Gece
Gündüz

Didaktik Deli; MABEL LONGHETTİ

14 September 2021
17 dk'lık okuma

telefon çalar,

çocuklardan birisi açar: anne, babam seni telefona istiyor.

Mabel: şu an partide olduğumuzu söyle…

Çocuk: tamam, babama onunla konuşmak istemediğini söyleyeceğim.

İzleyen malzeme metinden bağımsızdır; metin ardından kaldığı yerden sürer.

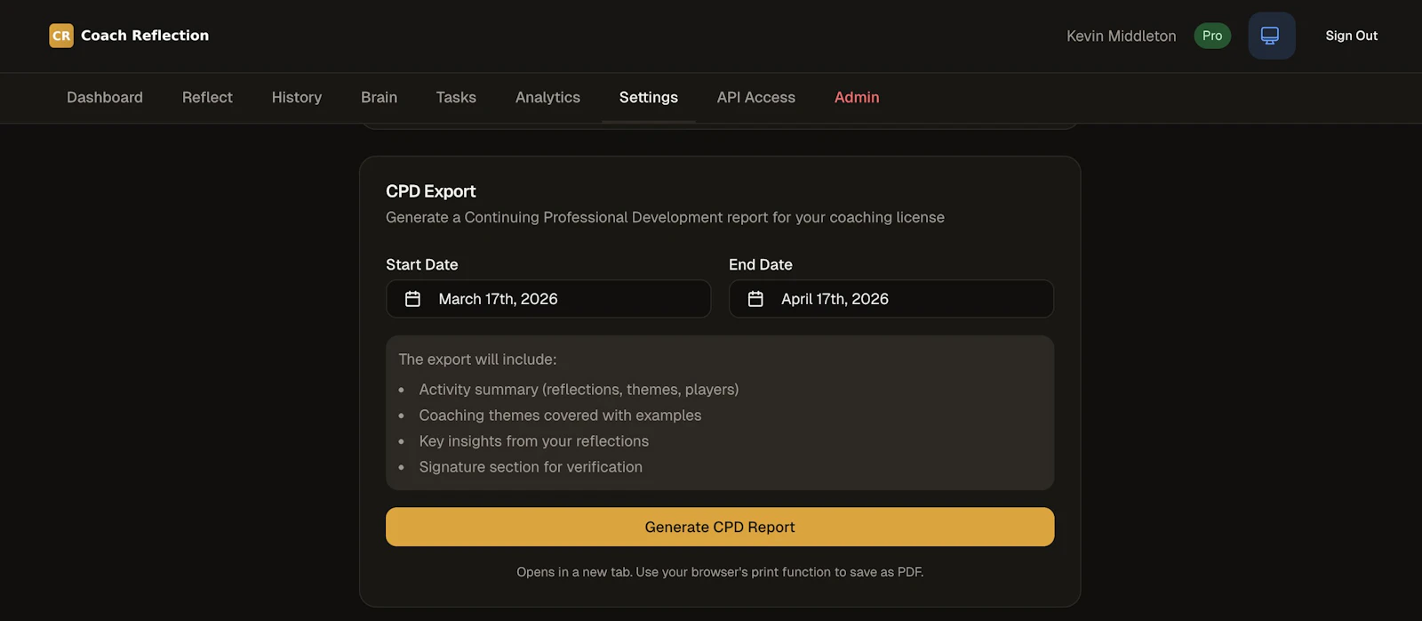Click the Kevin Middleton user name
This screenshot has height=621, width=1422.
click(x=1121, y=36)
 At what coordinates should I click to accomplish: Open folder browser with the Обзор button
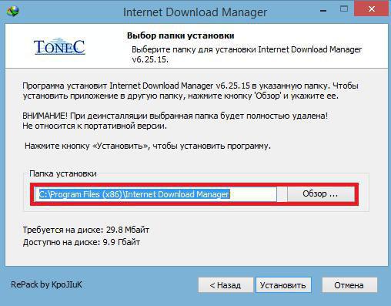[x=321, y=194]
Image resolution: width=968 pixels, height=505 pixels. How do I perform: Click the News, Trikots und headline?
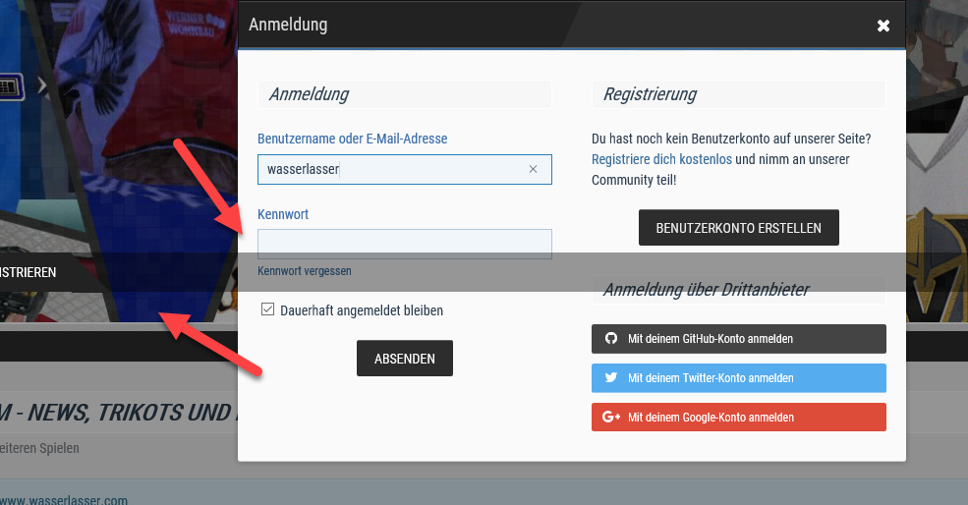pyautogui.click(x=118, y=414)
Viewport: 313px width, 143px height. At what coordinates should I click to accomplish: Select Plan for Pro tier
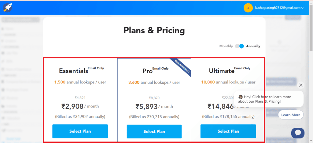pyautogui.click(x=154, y=131)
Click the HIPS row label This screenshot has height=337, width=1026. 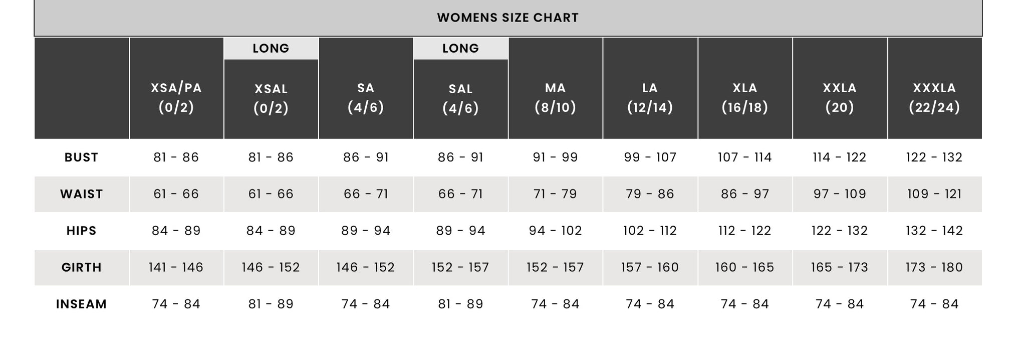point(82,231)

Toplumu eleştirmek yerine kadını eleştirmenin kolaycılığına kaçan toplumun yansıması, konuşmak için çırpınıp bir türlü iletişim kurmasına izin verilmeyen, kendini hep sıkışmış halde bulan; R.D. Laing delilik vizyonunun didaktik versiyonu olarak da yorumlanan Mabel Longetti karakteri… John Cassavetes’in “Gena’dan bu rolü yedi sekiz kez üst üste oynamasını istemek ona büyük haksızlık olur” kararıyla, sahnelenmek üzere kaleme aldığı senaryoyu filme uyarlamasıyla oluşan A Woman Under the Influence (1974), bu sayede Ray Carney tarafından da Faces (1968) ve Minnie and Moskowitz (1971) ile birlikte “evlilik üçlemesi” nin ikinci filmi olarak sinema tarihindeki yerini alıyor.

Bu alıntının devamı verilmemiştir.